I notice one specific problem in your routing table. It specifies 2001:db8:14::/48
as directly attached to eth0
. That should have been a /64
. But I don't see how that could explain the symptoms.
One piece of information is clearly missing. The ISP router would have to be configured with a gateway address for 2001:db8:14::/48
. If that gateway address is 2001:db8:14::2
, the routing should be working correctly. If it is something else, then packets from outside cannot reach anything on your LAN, only the router WAN address would be reachable. That would explain why 2001:db8:14:a::1
is not reachable from outside. But 2001:db8:14::2
should still have been reachable from inside, which is puzzling.
The only way forward in such a situation is to repeat the pings, which did not work, and this time be observing the network traffic on both interfaces of the router with tcpdump or equivalent.
When sending packets from outside, the eth0
interface on the router should see neighbor discovery for the gateway that the ISP assigned for your prefix. If sending packets to any address in your /48 results in neighbor discovery for the exact same address, then that address is the gateway address you should be assigning to eth0
. There is a few other ways this can turn out, in that case you need to update your question with information about what traffic you actually see.
You're not going to get a gateway address inside the allocated /56 or whatever IPv6 block that's assigned to you and routed to your premises. If you somehow do, you politely ask the ISP to put someone on the phone who knows what they're doing. Or perhaps less than politely.
Usually, you don't have to worry about the upstream IPv6 address at all, as it will be autoconfigured as soon as you plug in your router. Most ISPs seem to be doing this with DHCPv6 (with prefix delegation), though it could also be done with straight up SLAAC if you have a statically assigned prefix.
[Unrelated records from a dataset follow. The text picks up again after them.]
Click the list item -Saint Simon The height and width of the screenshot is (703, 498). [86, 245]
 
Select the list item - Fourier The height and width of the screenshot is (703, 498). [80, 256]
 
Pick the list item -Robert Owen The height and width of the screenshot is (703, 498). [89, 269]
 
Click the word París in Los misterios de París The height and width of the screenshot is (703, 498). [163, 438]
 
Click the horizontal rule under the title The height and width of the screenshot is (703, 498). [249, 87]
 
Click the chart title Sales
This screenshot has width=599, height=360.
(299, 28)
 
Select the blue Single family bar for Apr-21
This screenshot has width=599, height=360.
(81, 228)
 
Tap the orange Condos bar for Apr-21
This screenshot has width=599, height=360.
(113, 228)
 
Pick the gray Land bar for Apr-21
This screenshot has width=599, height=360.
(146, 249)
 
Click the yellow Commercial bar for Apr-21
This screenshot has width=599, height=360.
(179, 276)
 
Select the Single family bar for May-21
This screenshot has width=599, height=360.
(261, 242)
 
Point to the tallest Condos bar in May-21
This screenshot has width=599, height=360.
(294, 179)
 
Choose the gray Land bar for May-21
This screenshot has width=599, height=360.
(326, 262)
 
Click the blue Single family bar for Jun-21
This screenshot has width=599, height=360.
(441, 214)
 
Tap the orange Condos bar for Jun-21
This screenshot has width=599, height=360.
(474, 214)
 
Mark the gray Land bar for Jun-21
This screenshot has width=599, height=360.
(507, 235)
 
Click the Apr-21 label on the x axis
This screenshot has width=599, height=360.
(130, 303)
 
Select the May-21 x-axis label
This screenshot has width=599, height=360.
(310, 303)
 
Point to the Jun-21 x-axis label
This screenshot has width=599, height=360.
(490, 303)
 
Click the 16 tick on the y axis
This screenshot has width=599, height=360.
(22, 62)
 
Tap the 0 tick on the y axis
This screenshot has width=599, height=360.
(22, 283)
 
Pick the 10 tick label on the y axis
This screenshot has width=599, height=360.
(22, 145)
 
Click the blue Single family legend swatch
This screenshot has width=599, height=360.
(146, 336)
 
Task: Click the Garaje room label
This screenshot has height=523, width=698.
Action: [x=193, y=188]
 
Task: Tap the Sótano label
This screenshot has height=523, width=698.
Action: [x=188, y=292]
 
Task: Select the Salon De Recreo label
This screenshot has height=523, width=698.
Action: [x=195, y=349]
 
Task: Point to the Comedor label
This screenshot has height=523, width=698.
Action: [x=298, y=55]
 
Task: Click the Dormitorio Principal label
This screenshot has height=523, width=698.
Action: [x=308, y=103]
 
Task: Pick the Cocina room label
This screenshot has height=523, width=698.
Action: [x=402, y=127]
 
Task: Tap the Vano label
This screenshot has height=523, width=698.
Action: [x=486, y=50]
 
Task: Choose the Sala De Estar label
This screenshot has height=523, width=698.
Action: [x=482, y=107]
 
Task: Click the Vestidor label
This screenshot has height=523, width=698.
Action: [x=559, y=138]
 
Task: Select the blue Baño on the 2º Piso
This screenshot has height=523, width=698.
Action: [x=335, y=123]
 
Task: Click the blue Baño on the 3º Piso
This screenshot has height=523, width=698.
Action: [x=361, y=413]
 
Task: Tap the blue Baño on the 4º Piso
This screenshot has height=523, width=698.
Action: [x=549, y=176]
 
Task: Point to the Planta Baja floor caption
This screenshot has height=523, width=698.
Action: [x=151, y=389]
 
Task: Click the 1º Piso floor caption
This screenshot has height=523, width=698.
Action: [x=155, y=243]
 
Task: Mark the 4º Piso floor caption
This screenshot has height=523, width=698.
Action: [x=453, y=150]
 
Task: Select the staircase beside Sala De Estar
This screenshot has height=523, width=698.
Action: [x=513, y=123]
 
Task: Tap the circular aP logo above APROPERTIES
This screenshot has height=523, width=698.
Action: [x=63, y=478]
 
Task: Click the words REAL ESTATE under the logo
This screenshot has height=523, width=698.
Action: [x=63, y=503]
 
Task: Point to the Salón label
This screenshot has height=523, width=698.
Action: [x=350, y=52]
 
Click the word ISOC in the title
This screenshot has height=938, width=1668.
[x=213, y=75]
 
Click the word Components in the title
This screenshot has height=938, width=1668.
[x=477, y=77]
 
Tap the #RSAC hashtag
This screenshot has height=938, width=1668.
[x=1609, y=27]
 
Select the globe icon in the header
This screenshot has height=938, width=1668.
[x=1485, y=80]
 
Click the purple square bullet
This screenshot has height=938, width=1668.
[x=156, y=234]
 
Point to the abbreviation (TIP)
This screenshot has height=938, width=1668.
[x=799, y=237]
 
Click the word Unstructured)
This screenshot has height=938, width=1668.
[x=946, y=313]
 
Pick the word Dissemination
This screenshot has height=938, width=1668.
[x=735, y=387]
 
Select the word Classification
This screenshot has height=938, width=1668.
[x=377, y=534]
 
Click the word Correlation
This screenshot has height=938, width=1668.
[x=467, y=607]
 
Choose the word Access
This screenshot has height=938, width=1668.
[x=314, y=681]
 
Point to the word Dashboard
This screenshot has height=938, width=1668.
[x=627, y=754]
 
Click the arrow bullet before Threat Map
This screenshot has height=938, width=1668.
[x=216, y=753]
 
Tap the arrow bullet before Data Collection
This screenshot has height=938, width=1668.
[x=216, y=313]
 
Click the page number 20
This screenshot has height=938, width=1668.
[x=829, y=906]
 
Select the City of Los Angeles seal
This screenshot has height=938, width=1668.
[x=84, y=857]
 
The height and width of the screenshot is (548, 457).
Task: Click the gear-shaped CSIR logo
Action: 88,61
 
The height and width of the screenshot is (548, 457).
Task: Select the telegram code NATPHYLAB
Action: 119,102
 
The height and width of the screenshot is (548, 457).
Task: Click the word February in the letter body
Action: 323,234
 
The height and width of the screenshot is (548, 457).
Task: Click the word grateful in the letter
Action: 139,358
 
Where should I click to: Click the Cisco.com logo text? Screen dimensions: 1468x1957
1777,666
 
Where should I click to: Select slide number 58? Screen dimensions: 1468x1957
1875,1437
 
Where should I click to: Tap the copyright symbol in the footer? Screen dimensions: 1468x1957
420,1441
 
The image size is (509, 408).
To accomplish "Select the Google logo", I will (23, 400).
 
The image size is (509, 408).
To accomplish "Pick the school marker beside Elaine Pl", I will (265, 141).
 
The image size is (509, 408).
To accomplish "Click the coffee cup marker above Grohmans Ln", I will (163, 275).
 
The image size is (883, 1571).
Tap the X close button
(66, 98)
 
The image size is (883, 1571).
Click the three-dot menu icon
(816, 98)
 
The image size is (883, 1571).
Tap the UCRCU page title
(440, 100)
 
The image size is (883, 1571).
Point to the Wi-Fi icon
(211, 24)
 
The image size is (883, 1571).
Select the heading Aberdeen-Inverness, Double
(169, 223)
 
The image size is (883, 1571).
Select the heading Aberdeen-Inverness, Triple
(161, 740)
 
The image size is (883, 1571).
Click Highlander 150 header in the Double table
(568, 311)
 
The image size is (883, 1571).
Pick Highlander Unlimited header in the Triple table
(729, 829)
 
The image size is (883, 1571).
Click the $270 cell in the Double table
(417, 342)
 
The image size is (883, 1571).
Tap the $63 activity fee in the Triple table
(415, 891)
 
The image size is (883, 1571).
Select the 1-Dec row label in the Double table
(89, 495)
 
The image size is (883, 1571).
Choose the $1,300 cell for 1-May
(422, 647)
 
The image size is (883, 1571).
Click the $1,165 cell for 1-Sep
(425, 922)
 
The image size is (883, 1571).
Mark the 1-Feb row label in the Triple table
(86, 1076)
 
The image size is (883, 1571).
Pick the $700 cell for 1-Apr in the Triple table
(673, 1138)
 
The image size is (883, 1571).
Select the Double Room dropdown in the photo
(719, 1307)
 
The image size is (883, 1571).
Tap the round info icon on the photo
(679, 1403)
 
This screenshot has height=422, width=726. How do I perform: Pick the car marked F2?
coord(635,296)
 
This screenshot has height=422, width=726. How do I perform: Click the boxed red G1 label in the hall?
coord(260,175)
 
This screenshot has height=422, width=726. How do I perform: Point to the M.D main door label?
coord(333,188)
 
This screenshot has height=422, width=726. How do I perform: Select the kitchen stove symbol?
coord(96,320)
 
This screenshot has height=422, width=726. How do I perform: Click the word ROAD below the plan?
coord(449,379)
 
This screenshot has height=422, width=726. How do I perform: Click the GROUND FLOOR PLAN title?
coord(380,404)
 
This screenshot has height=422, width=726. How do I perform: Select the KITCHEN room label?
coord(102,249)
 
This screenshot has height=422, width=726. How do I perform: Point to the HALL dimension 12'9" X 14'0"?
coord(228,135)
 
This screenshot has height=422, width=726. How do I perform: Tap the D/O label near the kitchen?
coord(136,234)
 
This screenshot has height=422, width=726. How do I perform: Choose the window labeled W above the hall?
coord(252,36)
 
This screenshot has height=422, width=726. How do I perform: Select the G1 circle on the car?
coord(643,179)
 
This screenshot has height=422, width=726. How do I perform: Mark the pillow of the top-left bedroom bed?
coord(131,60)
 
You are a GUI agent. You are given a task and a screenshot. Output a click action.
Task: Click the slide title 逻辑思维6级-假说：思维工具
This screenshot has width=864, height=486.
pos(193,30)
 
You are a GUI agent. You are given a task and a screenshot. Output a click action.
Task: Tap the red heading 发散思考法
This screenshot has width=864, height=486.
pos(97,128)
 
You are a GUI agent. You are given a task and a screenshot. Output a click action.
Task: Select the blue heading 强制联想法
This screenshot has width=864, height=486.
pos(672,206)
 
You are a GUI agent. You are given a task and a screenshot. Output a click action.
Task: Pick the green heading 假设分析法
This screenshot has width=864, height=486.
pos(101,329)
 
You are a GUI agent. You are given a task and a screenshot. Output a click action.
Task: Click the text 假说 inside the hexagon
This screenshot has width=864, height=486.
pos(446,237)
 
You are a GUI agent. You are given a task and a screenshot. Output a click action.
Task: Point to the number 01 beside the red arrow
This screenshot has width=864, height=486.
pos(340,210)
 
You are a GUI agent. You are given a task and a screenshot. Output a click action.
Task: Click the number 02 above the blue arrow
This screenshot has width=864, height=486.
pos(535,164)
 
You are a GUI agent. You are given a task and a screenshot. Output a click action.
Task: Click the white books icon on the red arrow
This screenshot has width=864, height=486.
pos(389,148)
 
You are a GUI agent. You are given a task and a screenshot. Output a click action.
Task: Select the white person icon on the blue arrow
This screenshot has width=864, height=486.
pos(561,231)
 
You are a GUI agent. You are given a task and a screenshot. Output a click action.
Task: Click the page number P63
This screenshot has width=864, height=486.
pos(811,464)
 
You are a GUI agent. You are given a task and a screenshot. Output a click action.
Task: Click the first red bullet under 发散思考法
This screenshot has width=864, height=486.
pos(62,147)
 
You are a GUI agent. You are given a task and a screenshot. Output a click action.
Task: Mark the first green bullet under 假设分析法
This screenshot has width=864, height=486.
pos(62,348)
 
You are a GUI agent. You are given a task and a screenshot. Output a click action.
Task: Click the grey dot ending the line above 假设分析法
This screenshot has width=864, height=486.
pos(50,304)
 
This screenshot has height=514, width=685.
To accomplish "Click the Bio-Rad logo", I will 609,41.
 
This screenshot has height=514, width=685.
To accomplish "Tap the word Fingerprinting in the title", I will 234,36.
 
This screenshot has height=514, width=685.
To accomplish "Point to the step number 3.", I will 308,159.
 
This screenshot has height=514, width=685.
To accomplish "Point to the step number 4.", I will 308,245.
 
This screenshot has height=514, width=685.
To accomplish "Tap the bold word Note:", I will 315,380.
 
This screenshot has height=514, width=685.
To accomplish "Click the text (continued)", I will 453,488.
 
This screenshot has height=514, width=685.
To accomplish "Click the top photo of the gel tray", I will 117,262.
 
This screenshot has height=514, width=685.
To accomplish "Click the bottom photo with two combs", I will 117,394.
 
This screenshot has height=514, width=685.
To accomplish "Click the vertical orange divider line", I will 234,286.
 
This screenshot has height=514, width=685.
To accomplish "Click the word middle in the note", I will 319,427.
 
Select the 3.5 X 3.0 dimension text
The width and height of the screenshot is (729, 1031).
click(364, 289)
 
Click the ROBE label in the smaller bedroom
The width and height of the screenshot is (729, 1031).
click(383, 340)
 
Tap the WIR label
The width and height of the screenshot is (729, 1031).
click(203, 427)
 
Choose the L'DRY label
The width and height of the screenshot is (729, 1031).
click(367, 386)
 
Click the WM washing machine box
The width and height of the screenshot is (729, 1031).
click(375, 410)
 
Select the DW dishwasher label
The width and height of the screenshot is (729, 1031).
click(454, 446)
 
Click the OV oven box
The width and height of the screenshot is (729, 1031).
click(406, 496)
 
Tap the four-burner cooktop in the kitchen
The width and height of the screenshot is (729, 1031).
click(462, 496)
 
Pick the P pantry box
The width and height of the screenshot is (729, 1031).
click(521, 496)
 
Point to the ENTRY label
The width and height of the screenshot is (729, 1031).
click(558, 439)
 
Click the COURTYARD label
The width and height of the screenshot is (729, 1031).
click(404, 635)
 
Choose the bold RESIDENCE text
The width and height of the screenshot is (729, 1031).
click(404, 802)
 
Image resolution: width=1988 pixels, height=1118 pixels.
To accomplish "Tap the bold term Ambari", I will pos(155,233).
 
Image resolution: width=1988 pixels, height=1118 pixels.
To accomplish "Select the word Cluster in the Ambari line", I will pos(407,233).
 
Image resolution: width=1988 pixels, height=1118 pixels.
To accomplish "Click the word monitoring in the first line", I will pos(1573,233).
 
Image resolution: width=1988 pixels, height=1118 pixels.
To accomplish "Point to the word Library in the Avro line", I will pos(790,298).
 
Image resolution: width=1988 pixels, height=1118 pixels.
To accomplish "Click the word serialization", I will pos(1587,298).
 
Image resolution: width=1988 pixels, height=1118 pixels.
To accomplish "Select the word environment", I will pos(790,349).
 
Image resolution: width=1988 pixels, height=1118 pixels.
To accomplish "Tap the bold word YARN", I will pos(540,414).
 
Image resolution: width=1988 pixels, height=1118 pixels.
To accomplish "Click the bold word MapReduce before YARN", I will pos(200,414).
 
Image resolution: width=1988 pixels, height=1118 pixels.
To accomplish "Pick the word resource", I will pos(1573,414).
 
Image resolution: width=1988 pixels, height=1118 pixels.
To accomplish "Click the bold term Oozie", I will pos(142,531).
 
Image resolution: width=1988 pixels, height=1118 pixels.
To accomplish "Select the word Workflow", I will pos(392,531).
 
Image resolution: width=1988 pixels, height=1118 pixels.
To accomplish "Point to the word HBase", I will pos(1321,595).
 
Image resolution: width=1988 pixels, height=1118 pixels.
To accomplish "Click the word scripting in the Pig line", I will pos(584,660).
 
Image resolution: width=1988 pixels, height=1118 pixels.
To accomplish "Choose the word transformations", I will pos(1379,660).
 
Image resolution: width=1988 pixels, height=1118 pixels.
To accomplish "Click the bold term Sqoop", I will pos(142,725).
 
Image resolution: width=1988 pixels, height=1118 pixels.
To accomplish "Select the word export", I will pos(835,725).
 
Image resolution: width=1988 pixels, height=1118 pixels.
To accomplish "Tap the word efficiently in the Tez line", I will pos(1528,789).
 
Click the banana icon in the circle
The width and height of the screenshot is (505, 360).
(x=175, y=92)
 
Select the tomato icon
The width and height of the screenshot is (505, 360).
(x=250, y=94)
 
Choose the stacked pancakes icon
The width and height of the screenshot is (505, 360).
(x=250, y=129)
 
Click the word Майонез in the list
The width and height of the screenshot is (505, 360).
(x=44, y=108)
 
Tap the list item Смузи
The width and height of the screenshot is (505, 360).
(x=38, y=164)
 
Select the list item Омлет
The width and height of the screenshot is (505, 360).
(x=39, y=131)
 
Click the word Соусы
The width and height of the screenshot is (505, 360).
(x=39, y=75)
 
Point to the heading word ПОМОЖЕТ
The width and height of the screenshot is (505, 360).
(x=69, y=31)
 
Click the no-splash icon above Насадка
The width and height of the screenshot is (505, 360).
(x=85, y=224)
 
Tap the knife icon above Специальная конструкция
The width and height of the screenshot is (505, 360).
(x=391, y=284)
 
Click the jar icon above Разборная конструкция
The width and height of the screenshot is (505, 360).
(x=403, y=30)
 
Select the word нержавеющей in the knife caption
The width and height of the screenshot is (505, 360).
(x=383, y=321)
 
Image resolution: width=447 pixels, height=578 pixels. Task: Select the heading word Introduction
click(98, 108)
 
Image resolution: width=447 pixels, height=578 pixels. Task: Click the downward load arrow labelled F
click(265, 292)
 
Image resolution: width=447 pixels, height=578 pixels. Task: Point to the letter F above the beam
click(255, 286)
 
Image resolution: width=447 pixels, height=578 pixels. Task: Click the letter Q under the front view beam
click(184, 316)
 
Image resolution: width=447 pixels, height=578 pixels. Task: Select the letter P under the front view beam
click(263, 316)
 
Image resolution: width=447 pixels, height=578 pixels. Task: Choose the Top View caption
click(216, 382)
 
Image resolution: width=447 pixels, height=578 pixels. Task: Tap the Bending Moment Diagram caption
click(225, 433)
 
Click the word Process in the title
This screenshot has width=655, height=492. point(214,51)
Once the /56 comes into your network, you can subnet it however you like.
An example, with one possible (only partially fleshed out, and probably not very useful as-is) network design appears below. In any case, the IPv6 address of your upstream connection to your ISP is provided by the ISP and is outside your assigned prefix. You generally only need to worry about the inside interfaces. This example supposes you have an edge router with an integrated 4-port switch, such as many small business or SOHO routers.
IPv6 Address: (static, DHCPv6) IPv6 address: (SLAAC)
2001:db8:3481:2000::2/64 2001:db8:3481:2000::021d:e1ff:fe1a:630
Gateway: (static, DHCPv6) Gateway: (SLAAC)
2001:db8:3481:2000::1 fe80::0208:30ff:fe9d:aa61%ether1
ISP <-----+
|ether1
+---------+---------+
| Edge Router |
|-------------------| Your Prefix: __
| \ / | 2001:db8:3481:a700::/56
| X | ¯¯¯¯¯¯¯¯¯¯¯¯¯¯¯¯
| / \ | Switch Ports example:
|-------------------|
| VLAN trunk/switch | 1: VLAN 1-64 2001:db8:3481:a700::/58
+---------+---------+ 2: VLAN 65-128 2001:db8:3481:a740::/58
|ether2 3: VLAN 129-192 2001:db8:3481:a780::/58
+----> Core 4: VLAN 193-256 2001:db8:3481:a7c0::/58
Downstream in your core, you can further subnet these at core routers (or even layer 3 switches, more SOHO routers, etc.). I've also assumed every /64 will be on its own VLAN, though whether you do that is another detail you'll have to work out on your own.
You can also use DHCPv6 with prefix delegation to actually handle the addressing, which is probably easiest. Or you can go with SLAAC, which requires a bit more setup, or even assign manually, which I wouldn't generally recommend simply because it would be too labor intensive.
Best Answer
IPv6 to consumer networks/customers is usually provided by using DHCPv6-PD between the ISP router and the home router (CPE). The PD stands for Prefix Delegation and is an addition to the normal DHCPv6 options. It not only provides on-link addresses to the CPE, but also gives it a whole prefix that it can then use to further distribute within its own network.
To be able to route the prefix to the right CPE the ISP router has to remember which prefixes got delegated to which CPE. To do that it remembers the DHCPv6 client ID (DUID), its link-local (fe80:) address, the delegated prefixes and the lease time. It then automatically creates a static route for each prefix with the link-local address of the CPE as next-hop, and it will remove that route again when the lease expires.
If the ISP router is not itself the DHCPv6 server (which it usually isn't) then instead it performs the role of DHCPv6 relay. It will relay DHCPv6 requests from the CPEs to a central DHCPv6 server which will provide each CPE with prefixes. When relaying those messages the ISP router will snoop inside them to see if prefixes are being delegated, and it will update its routes based on that.
As an example, here is some Cisco documentation of this feature.
There are also switches that snoop DHCPv6 traffic. This is done for security instead of for routing. By looking at which ethernet port was given which IPv6 addresses and prefixes the switch can make sure that devices on other ports can't spoof packets using someone else IPv6 address. This is called a Lightweight DHCPv6 Relay Agent and specified in RFC 6221.